— Start Text provided —

West Ham's progress in the tournament had been vivid and dramatic, culminating in a semi-final victory over Eintracht Frankfurt on a night illuminated by the dainty brilliance of Trevor Brooking.
That's Trevor Brooking, white No 10, claret shirt with sky blue sleeves.
Claret shirt with sky blue piping, sky blue sleeves with claret cuffs.
Claret cuffs with two sky blue bands. White No 10. Trevor Brooking.
A few years earlier, an aunt had bought me a West Ham shirt as a Christmas present. I can still recall the lurch of my stomach as I unwrapped the gift - in a room crowded with relatives - and realised it was not a West Ham shirt.
It was... nearly.
It was Burnley.
Using a trim from the bottom of the shirt, my nan added a claret stripe to the sky blue collar, and appended two sky blue rings onto the claret cuffs.
Result: happiness. A fresh white No 6 was then sewn on to the back. Result: joy.
Where were we? Ah yes. Brussels. The 1976 European Cup-Winners' Cup final. Anderlecht versus West Ham. That is, Anderlecht versus a West Ham XI in alien shirts, with vulgar stripes and facings.

— End Text provided —
— Start Given information —

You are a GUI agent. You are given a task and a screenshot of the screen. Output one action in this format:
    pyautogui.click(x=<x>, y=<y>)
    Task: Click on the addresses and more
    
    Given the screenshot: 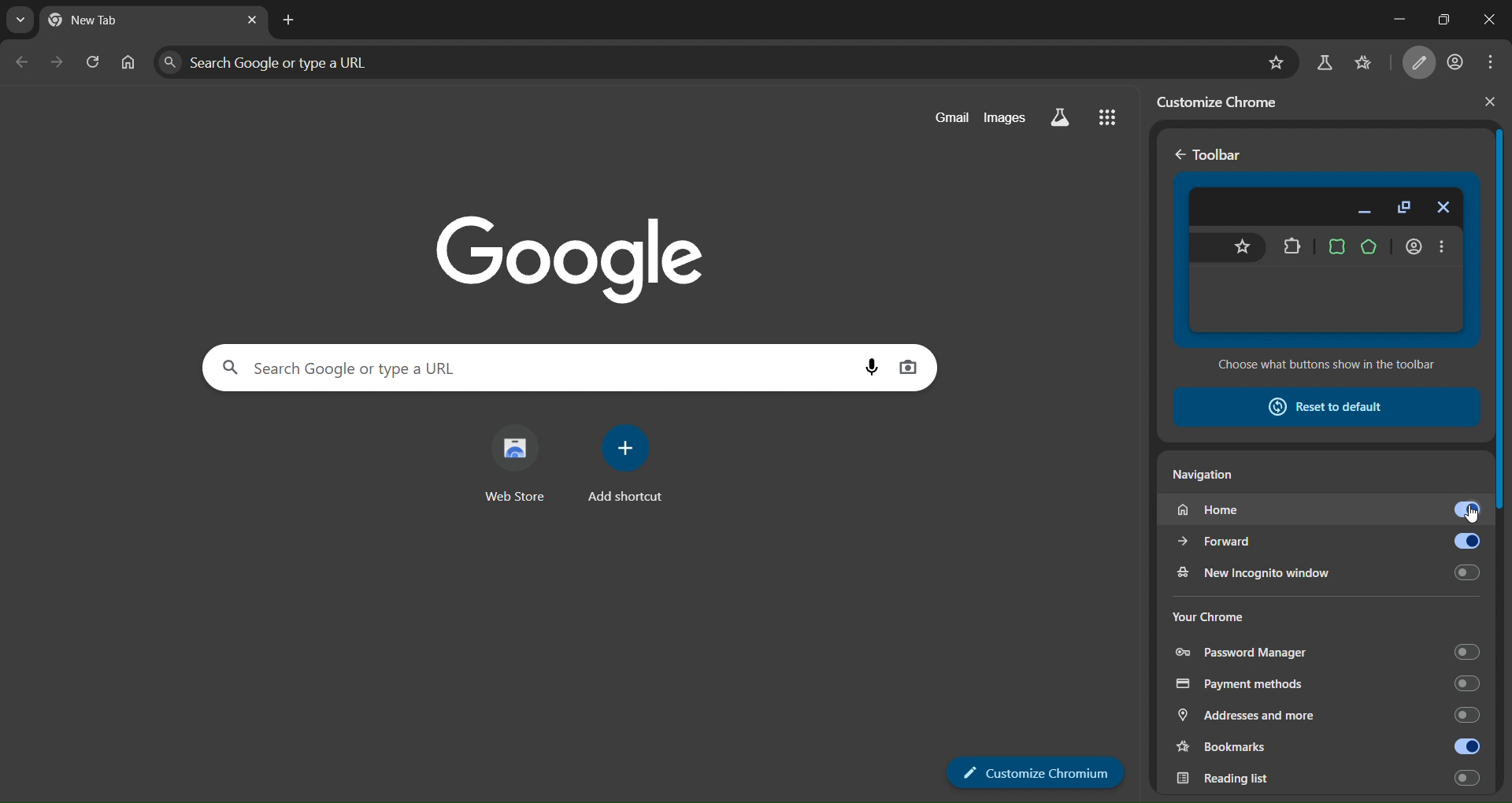 What is the action you would take?
    pyautogui.click(x=1327, y=714)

— End Given information —

Direction 1 — From the West Ham passage above, reproduce word for word the part starting with "Claret shirt with sky blue piping, sky" and going on through "West Ham shirt.".
Direction 2 — In the West Ham passage, which club's shirt did the aunt actually give as the Christmas present?

Complete answer 1 —
Claret shirt with sky blue piping, sky blue sleeves with claret cuffs.
Claret cuffs with two sky blue bands. White No 10. Trevor Brooking.
A few years earlier, an aunt had bought me a West Ham shirt as a Christmas present. I can still recall the lurch of my stomach as I unwrapped the gift - in a room crowded with relatives - and realised it was not a West Ham shirt.

Complete answer 2 — Burnley